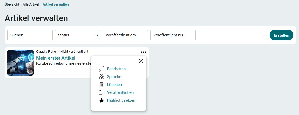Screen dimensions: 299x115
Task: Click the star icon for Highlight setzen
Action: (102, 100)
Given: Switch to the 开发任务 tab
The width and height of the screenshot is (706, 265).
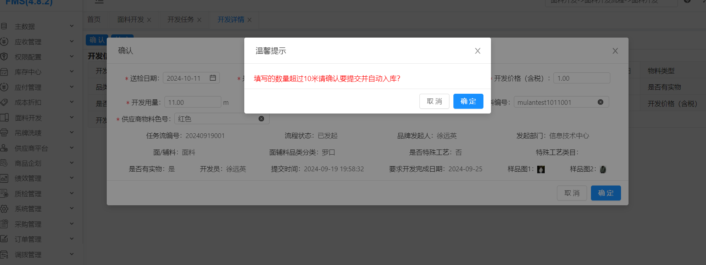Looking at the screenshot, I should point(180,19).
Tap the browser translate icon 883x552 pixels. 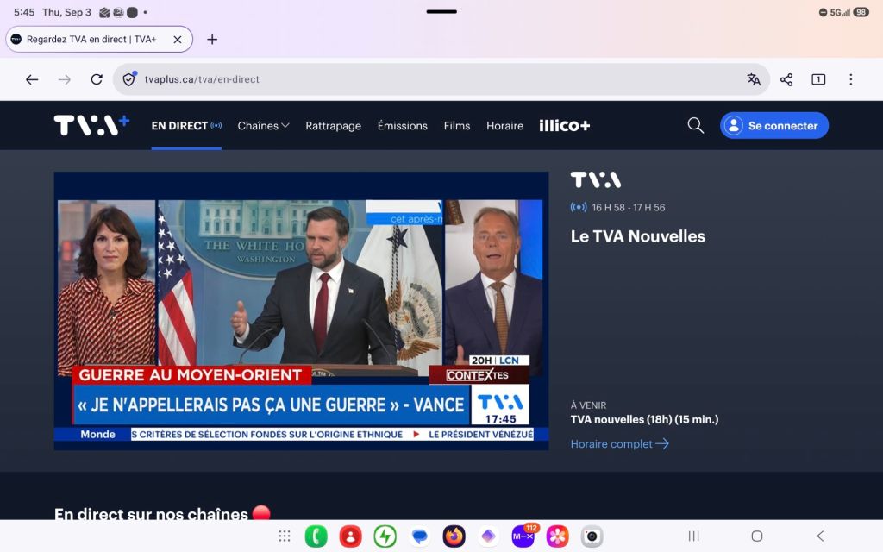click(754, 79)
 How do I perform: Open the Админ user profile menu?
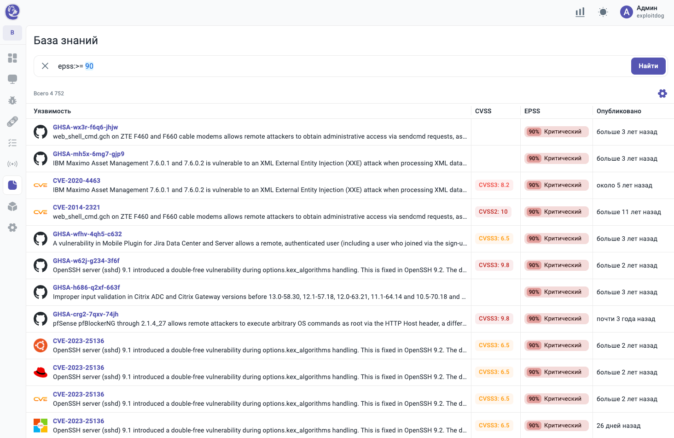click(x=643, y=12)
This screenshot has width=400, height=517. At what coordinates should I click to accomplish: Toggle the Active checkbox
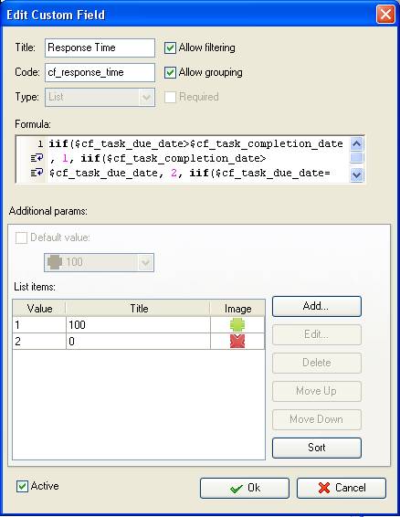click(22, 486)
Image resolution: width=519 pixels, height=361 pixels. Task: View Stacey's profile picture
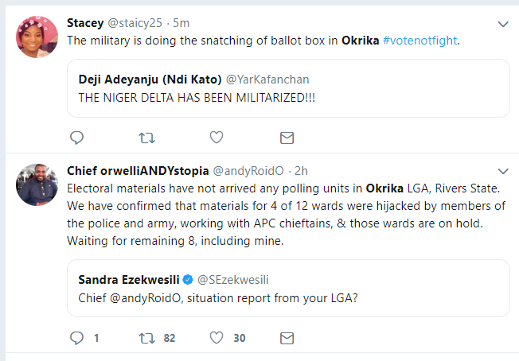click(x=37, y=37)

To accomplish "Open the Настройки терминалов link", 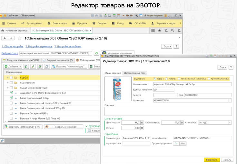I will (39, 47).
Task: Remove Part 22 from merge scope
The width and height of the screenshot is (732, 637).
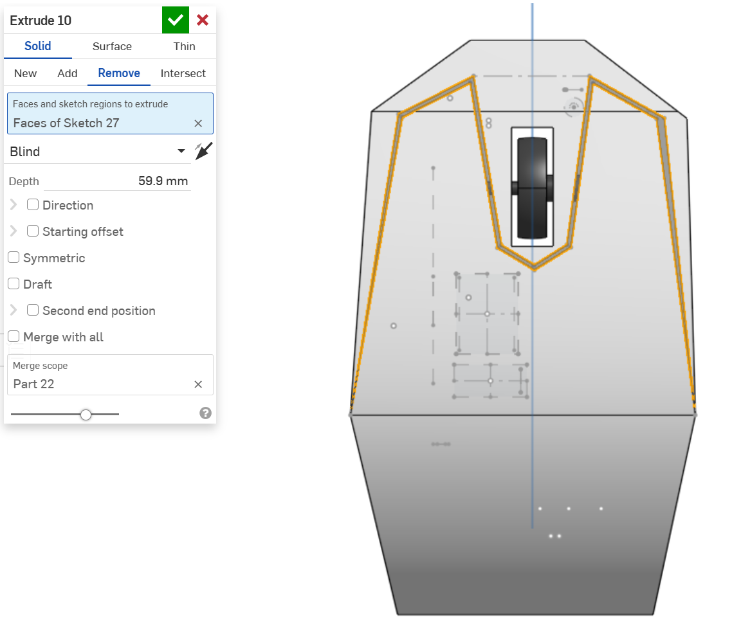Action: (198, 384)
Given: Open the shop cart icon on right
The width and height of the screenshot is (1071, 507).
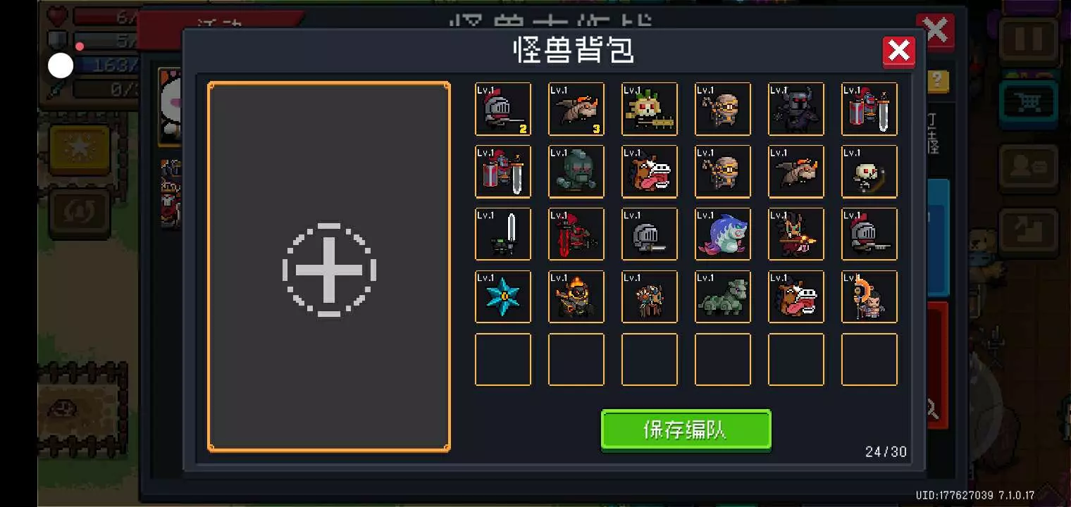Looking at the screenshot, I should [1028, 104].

= = = = = = =

■ **TASK GOAL**
Only the lines from the one that contains "The width and height of the screenshot is (1071, 507)." through the last line of the records may appear in the answer, retyped exactly and with no pictures.

■ **ANSWER TO THIS EXERCISE**
The width and height of the screenshot is (1071, 507).
Looking at the screenshot, I should [1028, 104].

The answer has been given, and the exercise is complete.